- SET TASK -
Reproduce every line of the data below verbatim, with nothing changed, added, or dropped.

--- begin DATASET ROWS ---

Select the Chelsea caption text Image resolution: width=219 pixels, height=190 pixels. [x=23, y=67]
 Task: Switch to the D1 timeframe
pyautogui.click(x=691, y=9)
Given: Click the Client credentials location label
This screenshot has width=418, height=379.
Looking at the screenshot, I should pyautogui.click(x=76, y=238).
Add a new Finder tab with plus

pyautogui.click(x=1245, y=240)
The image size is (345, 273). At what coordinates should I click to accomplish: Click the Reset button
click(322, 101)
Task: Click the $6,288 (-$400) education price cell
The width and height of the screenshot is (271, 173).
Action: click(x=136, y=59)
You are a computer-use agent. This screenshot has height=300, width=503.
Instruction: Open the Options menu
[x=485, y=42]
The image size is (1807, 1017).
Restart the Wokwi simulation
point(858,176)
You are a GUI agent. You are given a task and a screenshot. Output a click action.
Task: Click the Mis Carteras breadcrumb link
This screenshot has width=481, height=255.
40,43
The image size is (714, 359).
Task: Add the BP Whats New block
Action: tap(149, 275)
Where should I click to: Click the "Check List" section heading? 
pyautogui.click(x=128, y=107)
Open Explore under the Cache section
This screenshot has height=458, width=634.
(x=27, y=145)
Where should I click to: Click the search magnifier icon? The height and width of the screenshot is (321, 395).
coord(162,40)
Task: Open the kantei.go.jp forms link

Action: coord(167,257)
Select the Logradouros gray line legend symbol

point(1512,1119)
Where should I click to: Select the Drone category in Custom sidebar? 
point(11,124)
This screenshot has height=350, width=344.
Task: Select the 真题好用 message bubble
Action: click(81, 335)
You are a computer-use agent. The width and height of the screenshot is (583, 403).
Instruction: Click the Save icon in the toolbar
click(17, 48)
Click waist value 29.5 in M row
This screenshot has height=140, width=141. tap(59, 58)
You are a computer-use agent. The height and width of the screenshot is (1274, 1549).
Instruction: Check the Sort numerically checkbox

--- end DATASET ROWS ---

- EXPECTED ANSWER -
Select the Chelsea caption text Image resolution: width=219 pixels, height=190 pixels. [x=23, y=67]
 Task: Switch to the D1 timeframe
pyautogui.click(x=691, y=9)
Given: Click the Client credentials location label
This screenshot has width=418, height=379.
Looking at the screenshot, I should pyautogui.click(x=76, y=238).
Add a new Finder tab with plus

pyautogui.click(x=1245, y=240)
The image size is (345, 273). At what coordinates should I click to accomplish: Click the Reset button
click(322, 101)
Task: Click the $6,288 (-$400) education price cell
The width and height of the screenshot is (271, 173).
Action: click(x=136, y=59)
You are a computer-use agent. This screenshot has height=300, width=503.
Instruction: Open the Options menu
[x=485, y=42]
The image size is (1807, 1017).
Restart the Wokwi simulation
point(858,176)
You are a GUI agent. You are given a task and a screenshot. Output a click action.
Task: Click the Mis Carteras breadcrumb link
This screenshot has width=481, height=255.
40,43
The image size is (714, 359).
Task: Add the BP Whats New block
Action: tap(149, 275)
Where should I click to: Click the "Check List" section heading? 
pyautogui.click(x=128, y=107)
Open Explore under the Cache section
This screenshot has height=458, width=634.
(x=27, y=145)
Where should I click to: Click the search magnifier icon? The height and width of the screenshot is (321, 395).
coord(162,40)
Task: Open the kantei.go.jp forms link

Action: coord(167,257)
Select the Logradouros gray line legend symbol

point(1512,1119)
Where should I click to: Select the Drone category in Custom sidebar? 
point(11,124)
This screenshot has height=350, width=344.
Task: Select the 真题好用 message bubble
Action: click(81, 335)
You are a computer-use agent. The width and height of the screenshot is (583, 403).
Instruction: Click the Save icon in the toolbar
click(17, 48)
Click waist value 29.5 in M row
This screenshot has height=140, width=141. tap(59, 58)
You are a computer-use agent. The height and width of the screenshot is (1274, 1549).
Instruction: Check the Sort numerically checkbox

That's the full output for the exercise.